Task directions - Beginning at the line that holds "Image resolution: width=1024" and continuing to the last line of the data below, transcribe every line word for word, without pictures.

Provided information -
⁂
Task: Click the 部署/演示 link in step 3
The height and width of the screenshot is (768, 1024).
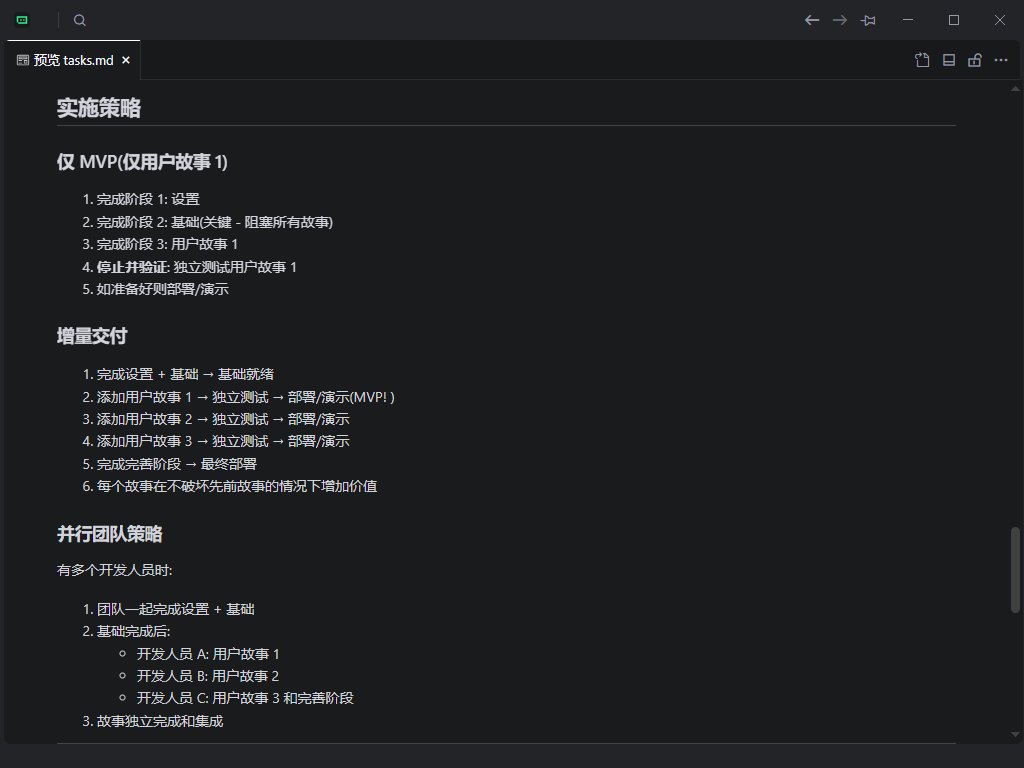Action: pyautogui.click(x=319, y=418)
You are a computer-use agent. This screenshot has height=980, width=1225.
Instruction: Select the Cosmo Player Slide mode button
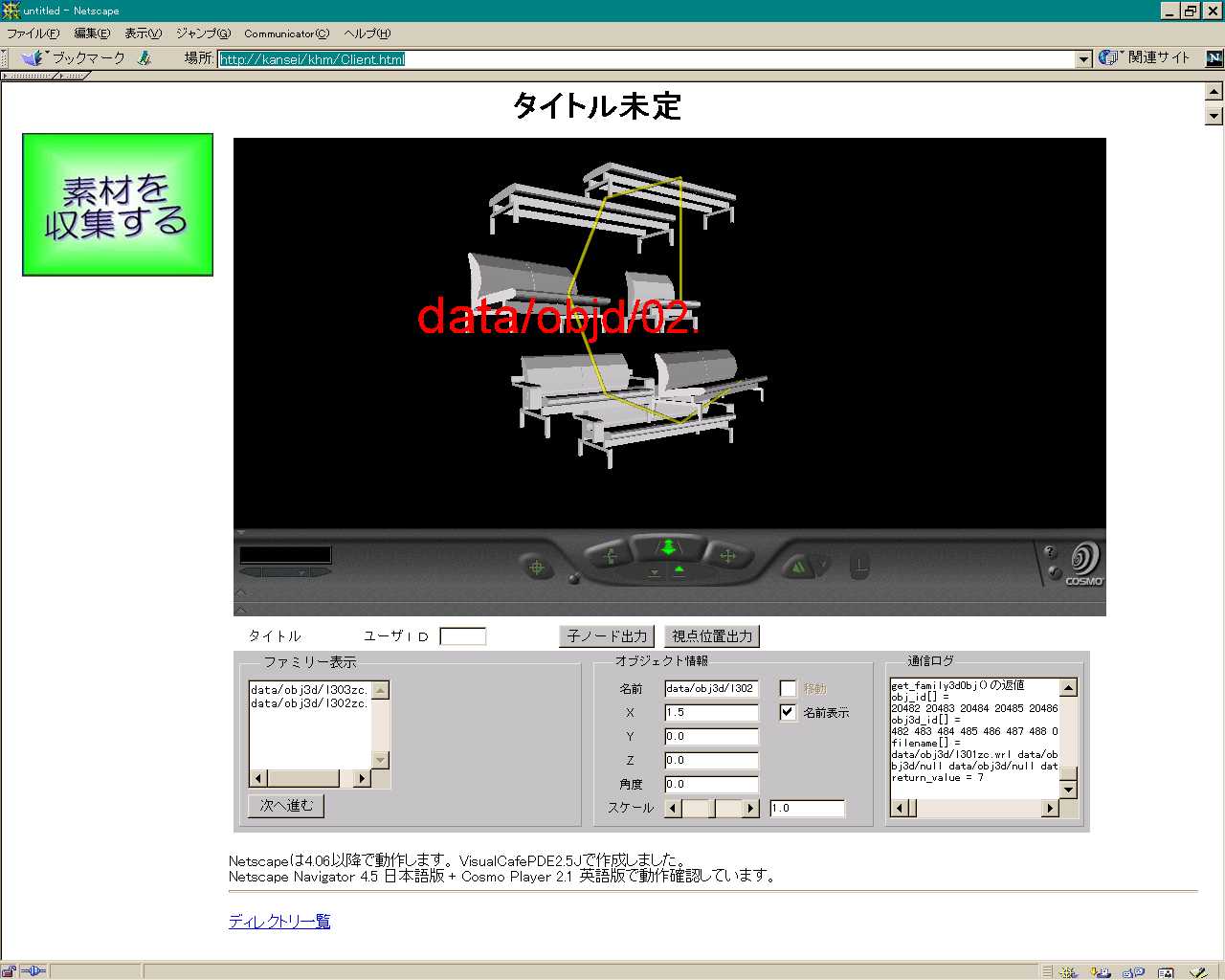pos(726,555)
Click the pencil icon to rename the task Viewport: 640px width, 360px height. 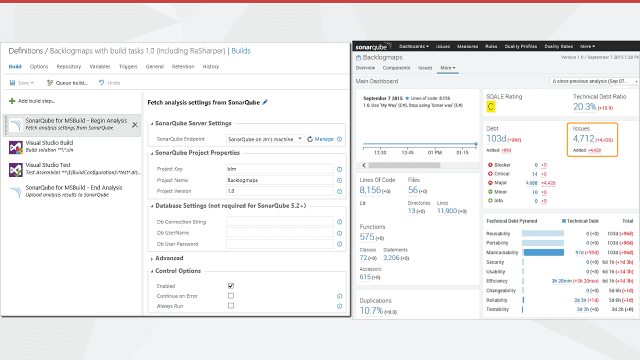tap(265, 102)
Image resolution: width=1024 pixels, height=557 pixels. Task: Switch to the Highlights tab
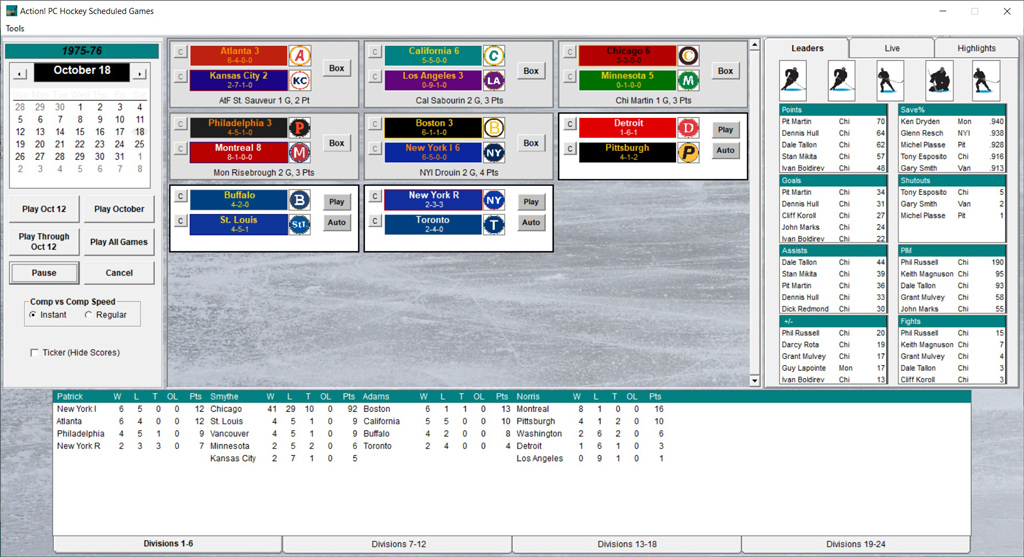pos(976,48)
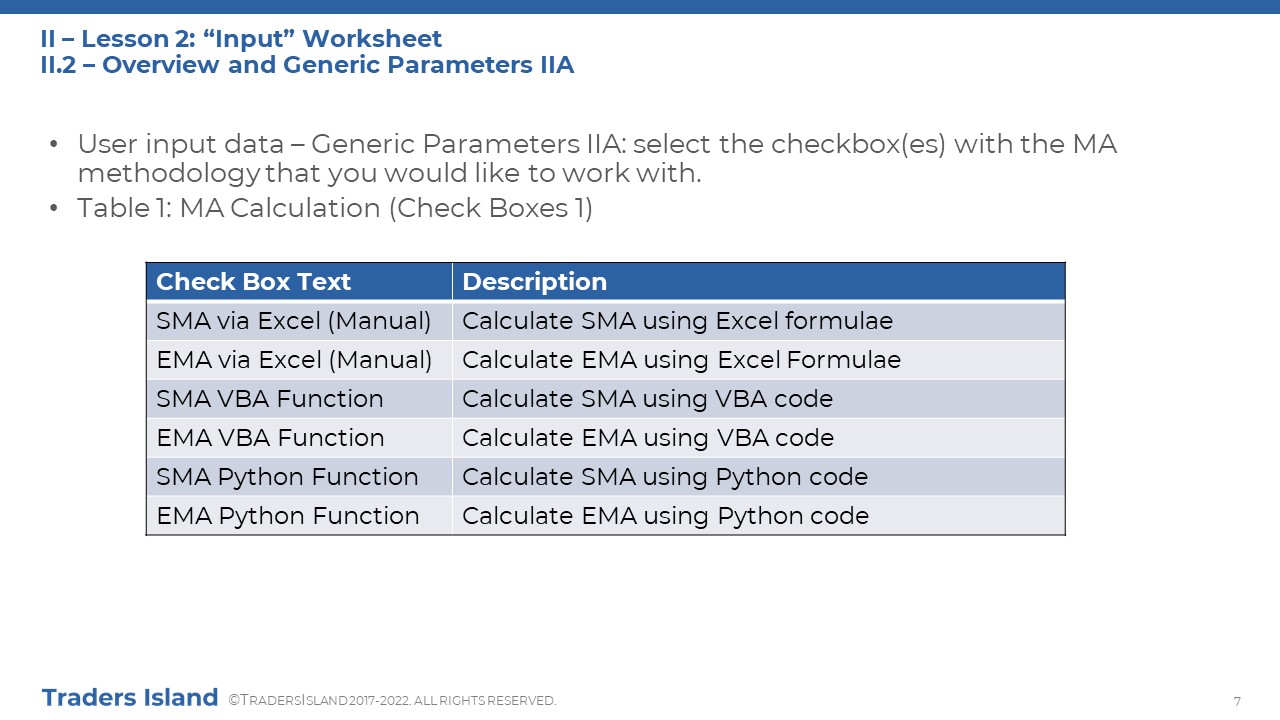Select the "SMA via Excel (Manual)" cell
Screen dimensions: 1280x720
click(299, 321)
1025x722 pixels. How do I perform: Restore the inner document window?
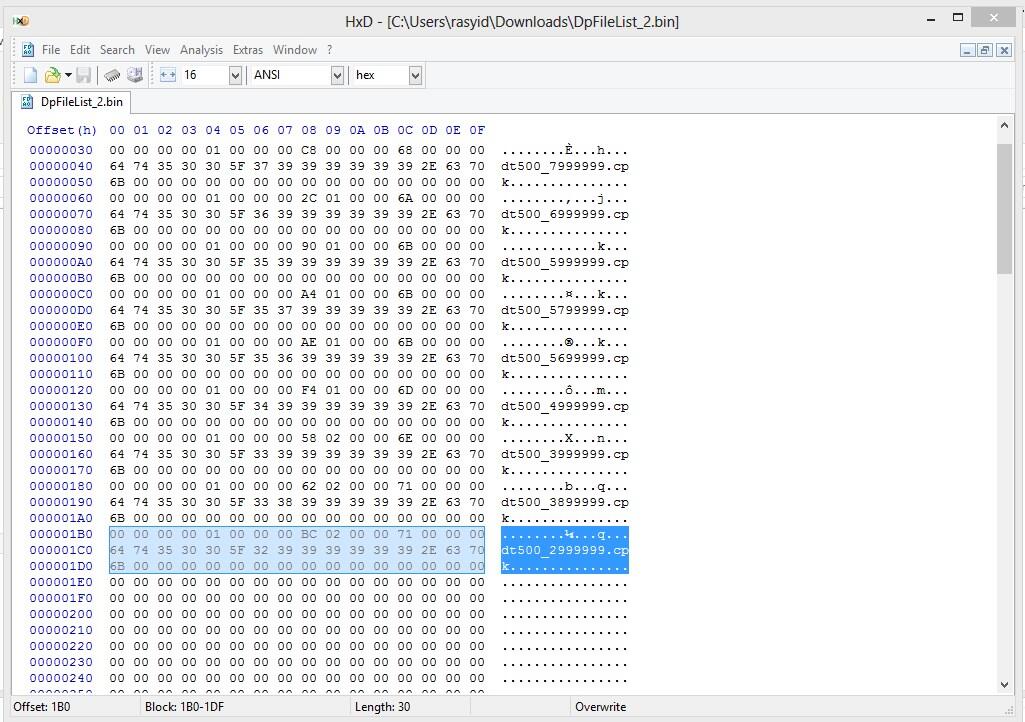click(985, 50)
⁂
Completed exercise -
Image resolution: width=1024 pixels, height=557 pixels. Task: Switch to the Highlights tab
pos(976,48)
Select the "SMA via Excel (Manual)" cell
Screen dimensions: 1280x720
click(299, 321)
1025x722 pixels. How do I perform: Restore the inner document window?
click(985, 50)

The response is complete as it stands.